Options have a reputation as the racier end of the stock market, the tool behind both careful hedging and spectacular blowups. Underneath, the idea is simple: an option is a contract about a stock, not the stock itself. This is general information, not investment advice, but the mechanics are worth understanding before the headlines make sense.
What an option is
An option is a contract giving its owner the right, but not the obligation, to buy or sell a stock at a fixed price within a set period, as the US Securities and Exchange Commission explains. One standard equity option contract generally covers 100 shares, according to the SEC. That is the source of options' leverage: a single contract controls 100 shares' worth of exposure for a fraction of the cost of the shares.
Calls and puts
There are two basic types. A call option gives its owner the right to buy the stock at the agreed price, so a buyer of a call is betting the price will rise, per the SEC. A put option gives the right to sell at the agreed price, which acts like insurance: an investor who owns a stock can buy a put to set a floor under what they could sell it for if the price drops.
The three numbers that define a contract
Every option comes down to three figures. The strike price is the fixed price at which you can buy (a call) or sell (a put). The premium is what the buyer pays up front for the contract; because a contract covers 100 shares, an option quoted at, say, $0.92 costs about $92. And the expiration date is when the right runs out: many standard listed options expire on the third Friday of the month, though contracts with weekly and other expirations also trade. After expiration, an option that was never worth exercising is simply worthless.
Buying versus writing
Who is on each side of the contract matters enormously for risk. If you buy an option, the most you can lose is the premium you paid, as the SEC notes. That capped downside is why many newcomers begin as buyers.
Selling (or "writing") options is a different game. The writer collects the premium up front but takes on the obligation to deliver. A writer who sells a call without owning the underlying stock, a "naked" call, faces losses that rise with the share price, with no fixed ceiling, FINRA warns. Writing options is not a beginner's activity.
What they are used for
Options serve several legitimate purposes. Hedging uses puts as insurance on holdings an investor wants to protect.
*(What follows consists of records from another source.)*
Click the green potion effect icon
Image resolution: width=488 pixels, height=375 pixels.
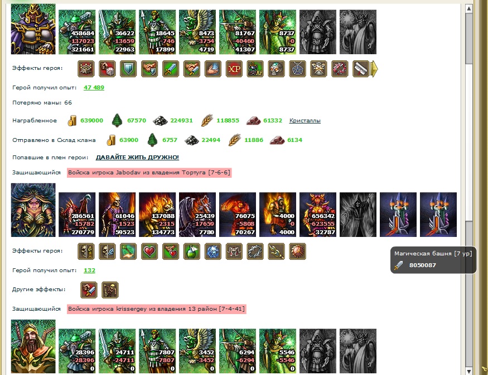coord(192,251)
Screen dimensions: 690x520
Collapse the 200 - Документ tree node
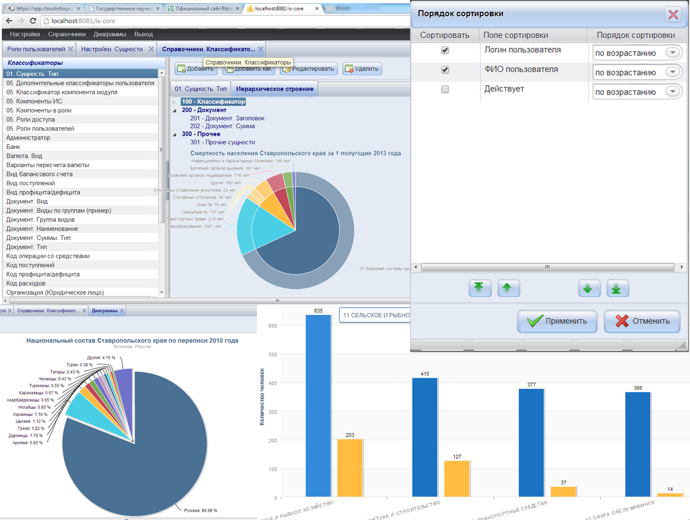[175, 111]
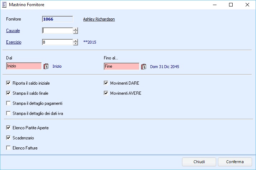This screenshot has height=170, width=256.
Task: Uncheck the Scadenzario option
Action: pos(8,138)
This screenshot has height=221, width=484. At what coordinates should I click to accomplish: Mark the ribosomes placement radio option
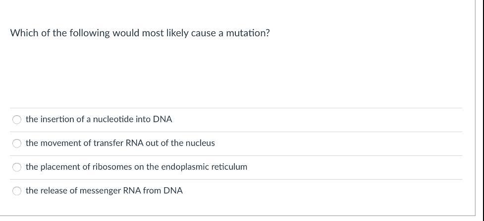17,167
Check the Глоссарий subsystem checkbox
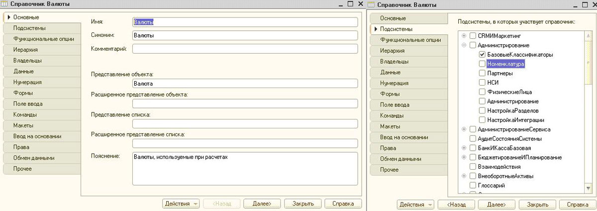The width and height of the screenshot is (597, 211). [473, 186]
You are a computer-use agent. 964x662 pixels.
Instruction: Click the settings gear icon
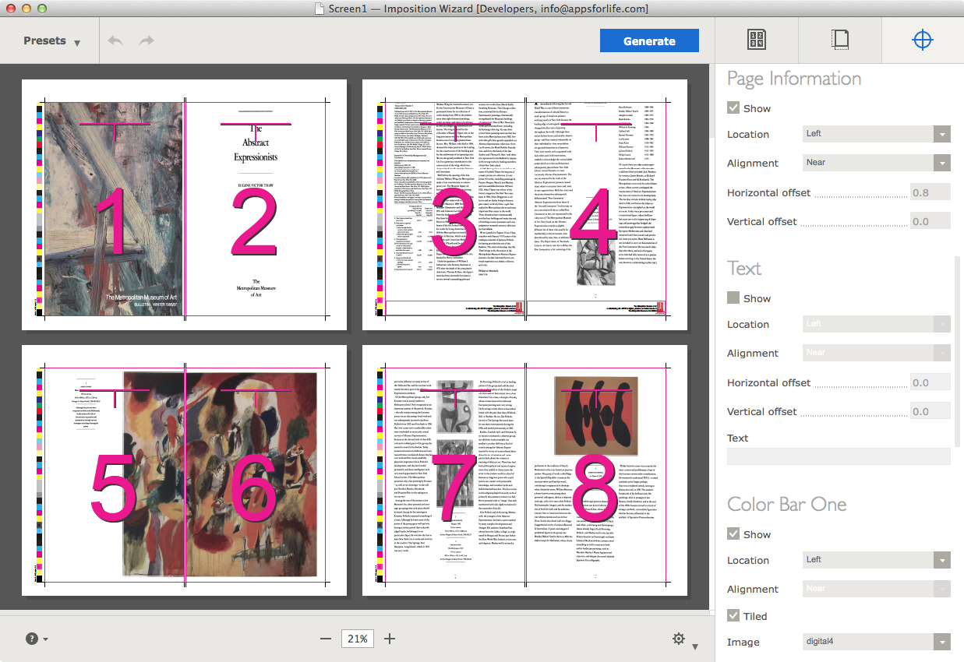[678, 638]
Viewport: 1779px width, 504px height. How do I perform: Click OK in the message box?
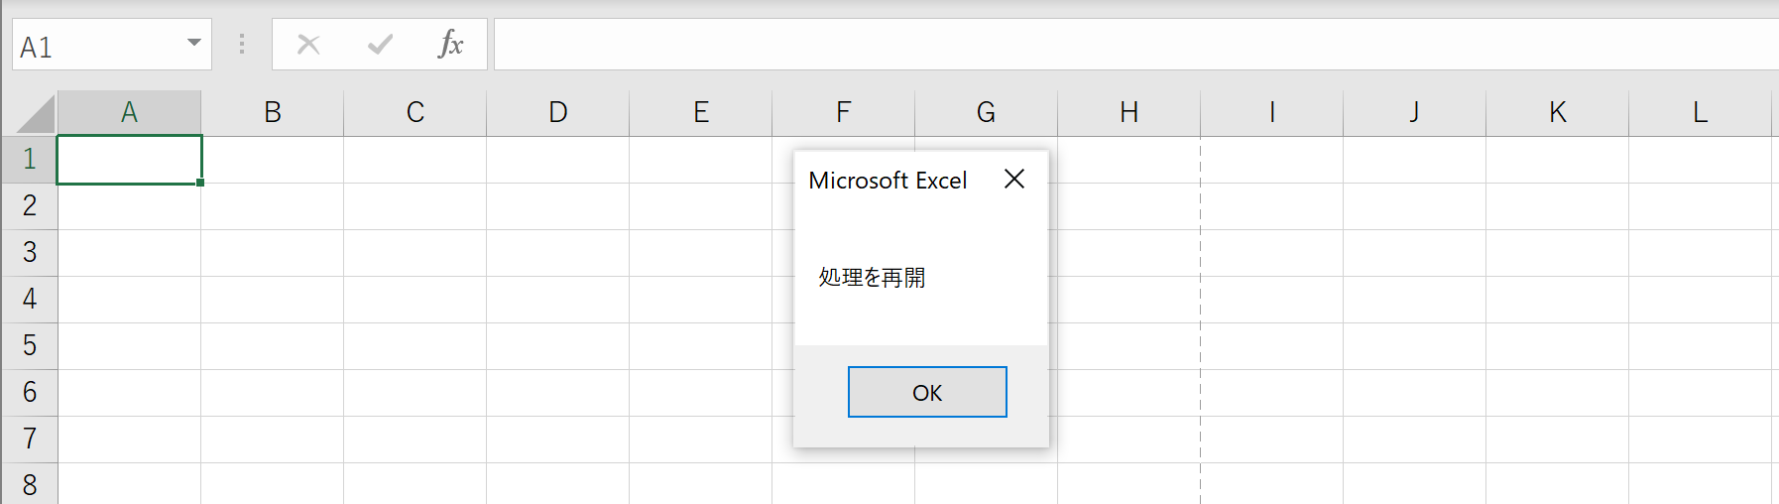click(927, 392)
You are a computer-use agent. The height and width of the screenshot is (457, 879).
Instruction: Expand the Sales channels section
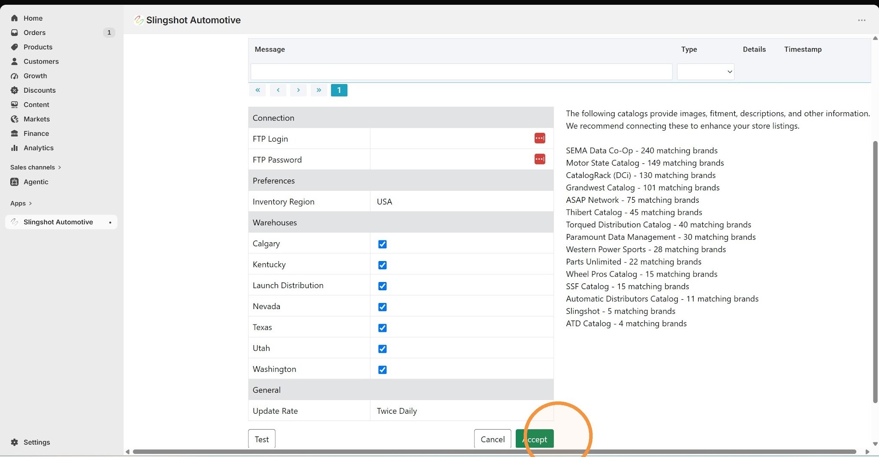[x=36, y=167]
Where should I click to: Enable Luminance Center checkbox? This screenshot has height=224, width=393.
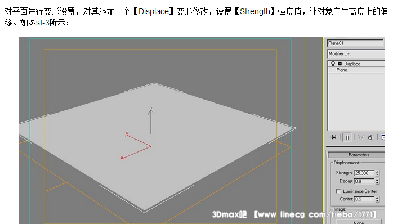[x=338, y=191]
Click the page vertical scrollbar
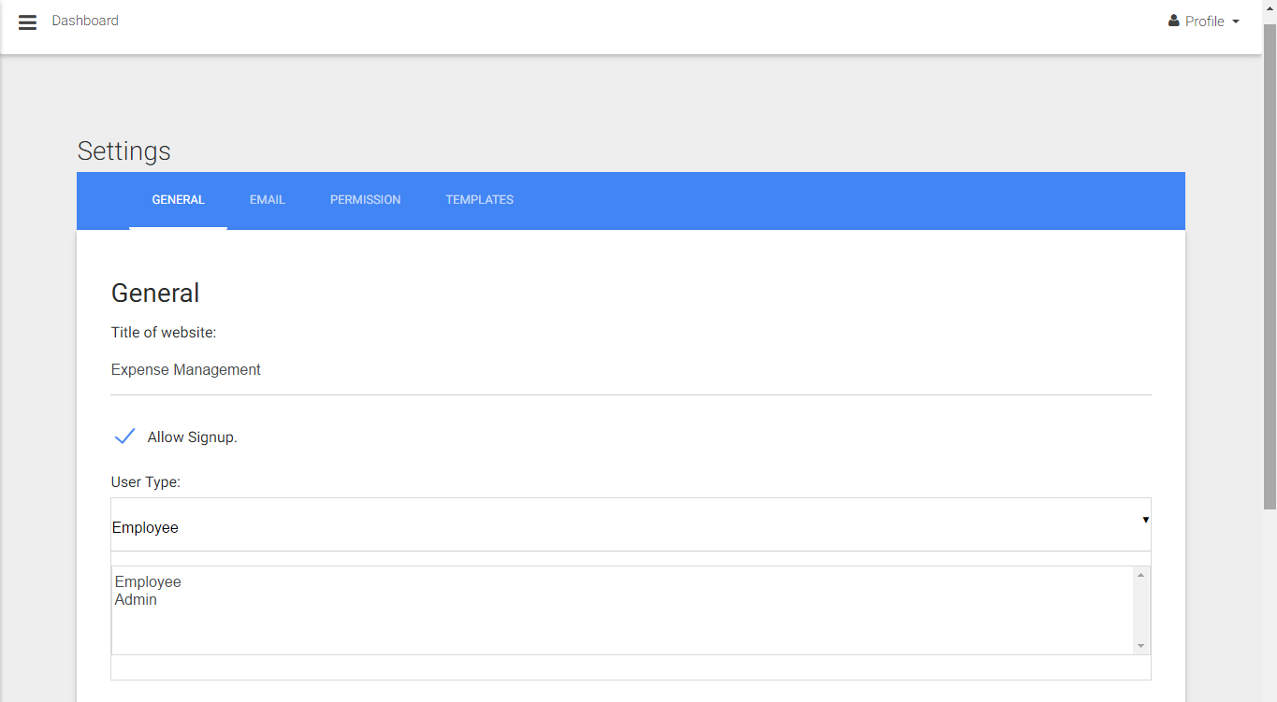Screen dimensions: 1277x702 (1270, 280)
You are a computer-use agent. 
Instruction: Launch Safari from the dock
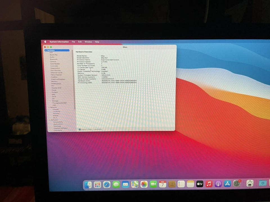coord(107,185)
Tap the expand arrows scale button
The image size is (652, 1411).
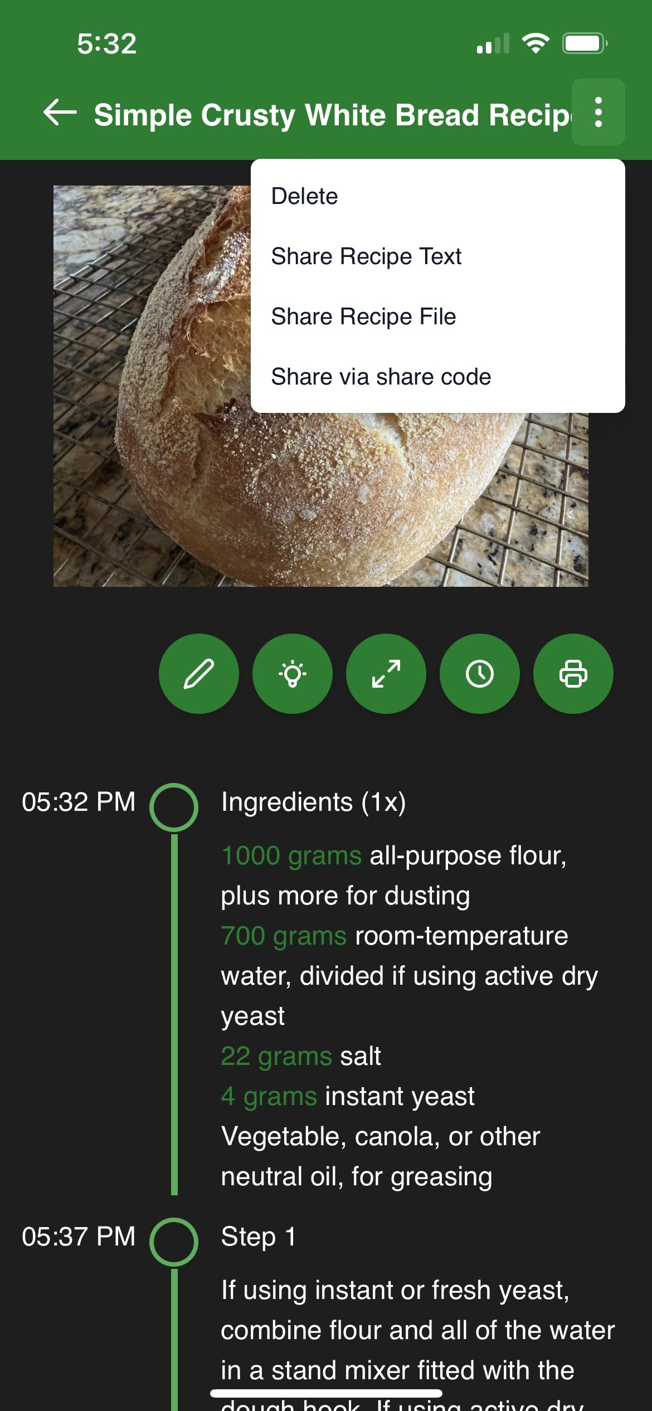coord(386,674)
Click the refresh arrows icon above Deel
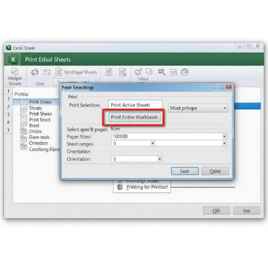This screenshot has height=268, width=268. click(x=35, y=72)
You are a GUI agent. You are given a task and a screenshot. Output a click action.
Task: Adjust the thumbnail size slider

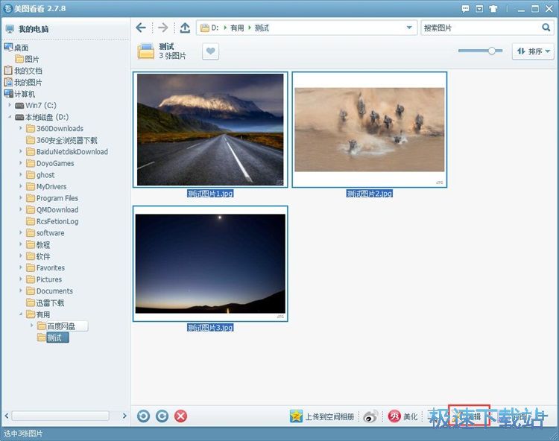click(491, 51)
Income strategies, such as selling a "covered" call against shares you already own, aim to earn premium in exchange for capping the upside. And speculation uses the built-in leverage to make a large, directional bet with a small outlay, which magnifies gains and losses alike.
Why they bite beginners
The same leverage that attracts people is what hurts them. Option prices move far more sharply than the underlying stock, and they lose value as expiration nears even if the stock barely moves, a drag known as time decay. An option can expire worthless, wiping out the whole premium, the SEC cautions. Many first-time buyers are surprised by how a correct hunch on a stock can still lose money on the option if the move is too small or too slow.
One more distinction
Options also differ in when they can be used. An American-style option can be exercised any time before expiration, while a European-style option can be exercised only on the expiration date, per the SEC. Most options on individual stocks are American-style; many index options are European-style. It is a technical point, but it affects how and when a contract can be turned into cash, and it is the kind of detail that separates understanding options from just trading them.